"Near-miss" obstetric events and maternal deaths in Sagamu, Nigeria: a retrospective study
1 Maternal and Fetal Health Research Unit, Department of Obstetrics and Gynaecology, Obafemi Awolowo College of Health Sciences/ Olabisi Onabanjo University Teaching Hospital, Sagamu, Ogun State, Nigeria
2 Department of Community Medicine and Primary care, Obafemi Awolowo College of Health Sciences/ Olabisi Onabanjo University Teaching Hospital, Sagamu, Ogun State, Nigeria
Reproductive Health 2005, 2:9 doi:10.1186/1742-4755-2-9Published: 1 November 2005
To determine the frequency of near-miss (severe acute maternal morbidity) and the nature of near-miss events, and comparatively analysed near-miss morbidities and maternal deaths among pregnant women managed over a 3-year period in a Nigerian tertiary centre.
Retrospective facility-based review of cases of near-miss and maternal death which occurred between 1 January 2002 and 31 December 2004. Near-miss case definition was based on validated disease-specific criteria, comprising of five diagnostic categories: haemorrhage, hypertensive disorders in pregnancy, dystocia, infection and anaemia.
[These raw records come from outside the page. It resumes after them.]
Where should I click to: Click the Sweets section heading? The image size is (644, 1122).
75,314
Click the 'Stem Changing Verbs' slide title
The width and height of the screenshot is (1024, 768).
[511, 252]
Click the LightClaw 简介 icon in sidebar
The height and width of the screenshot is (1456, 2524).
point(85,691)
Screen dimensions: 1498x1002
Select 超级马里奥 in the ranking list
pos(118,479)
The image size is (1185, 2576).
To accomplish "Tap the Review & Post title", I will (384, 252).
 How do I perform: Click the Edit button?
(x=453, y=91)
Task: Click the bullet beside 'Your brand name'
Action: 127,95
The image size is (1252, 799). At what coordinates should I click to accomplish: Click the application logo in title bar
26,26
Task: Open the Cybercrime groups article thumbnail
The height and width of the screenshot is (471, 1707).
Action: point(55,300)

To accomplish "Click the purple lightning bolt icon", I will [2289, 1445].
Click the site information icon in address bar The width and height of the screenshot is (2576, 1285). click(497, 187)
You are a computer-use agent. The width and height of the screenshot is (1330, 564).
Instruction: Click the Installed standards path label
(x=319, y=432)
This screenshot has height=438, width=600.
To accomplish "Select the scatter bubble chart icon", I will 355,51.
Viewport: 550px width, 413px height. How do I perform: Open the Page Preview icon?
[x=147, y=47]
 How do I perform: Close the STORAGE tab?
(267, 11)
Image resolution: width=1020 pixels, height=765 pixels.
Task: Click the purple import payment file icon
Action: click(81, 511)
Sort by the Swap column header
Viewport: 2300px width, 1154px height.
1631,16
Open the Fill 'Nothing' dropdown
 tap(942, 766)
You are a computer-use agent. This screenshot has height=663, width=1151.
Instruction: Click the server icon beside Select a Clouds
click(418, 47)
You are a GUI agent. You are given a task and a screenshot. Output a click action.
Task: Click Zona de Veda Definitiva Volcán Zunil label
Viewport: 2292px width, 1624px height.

The near-miss morbidities were compared with maternal deaths with respect to demographic features and disease profiles. Mortality indices were determined for various disease processes to appreciate the standard of care provided for life-threatening obstetric conditions. The maternal death to near-miss ratios for the three years were compared to assess the trend in the quality of obstetric care.
There were 1501 deliveries, 211 near-miss cases and 44 maternal deaths. The total near-miss events were 242 with a decreasing trend from 2002 to 2004. Demographic features of cases of near-miss and maternal death were comparable. Besides infectious morbidity, the categories of complications responsible for near-misses and maternal deaths followed the same order of decreasing frequency. Hypertensive disorders in pregnancy and haemorrhage were responsible for 61.1% of near-miss cases and 50.0% of maternal deaths. More women died after developing severe morbidity due to uterine rupture and infection, with mortality indices of 37.5% and 28.6%, respectively. Early pregnancy complications and antepartum haemorrhage had the lowest mortality indices. Majority of the cases of near-miss (82.5%) and maternal death (88.6%) were unbooked for antenatal care and delivery in this hospital. Maternal mortality ratio for the period was 2931.4 per 100,000 deliveries. The overall maternal death to near-miss ratio was 1: 4.8 and this remained relatively constant over the 3-year period.
The quality of care received by critically ill obstetric patients in this centre is suboptimal with no evident changes between 2002 and 2004. Reduction of the present maternal mortality ratio may best be achieved by developing evidence-based protocols and improving the resources for managing severe morbidities due to hypertension and haemorrhage especially in critically ill unbooked patients. Tertiary care hospitals in Nigeria could also benefit from evaluation of their standard of obstetric care by including near-miss investigations in their maternal death enquiries.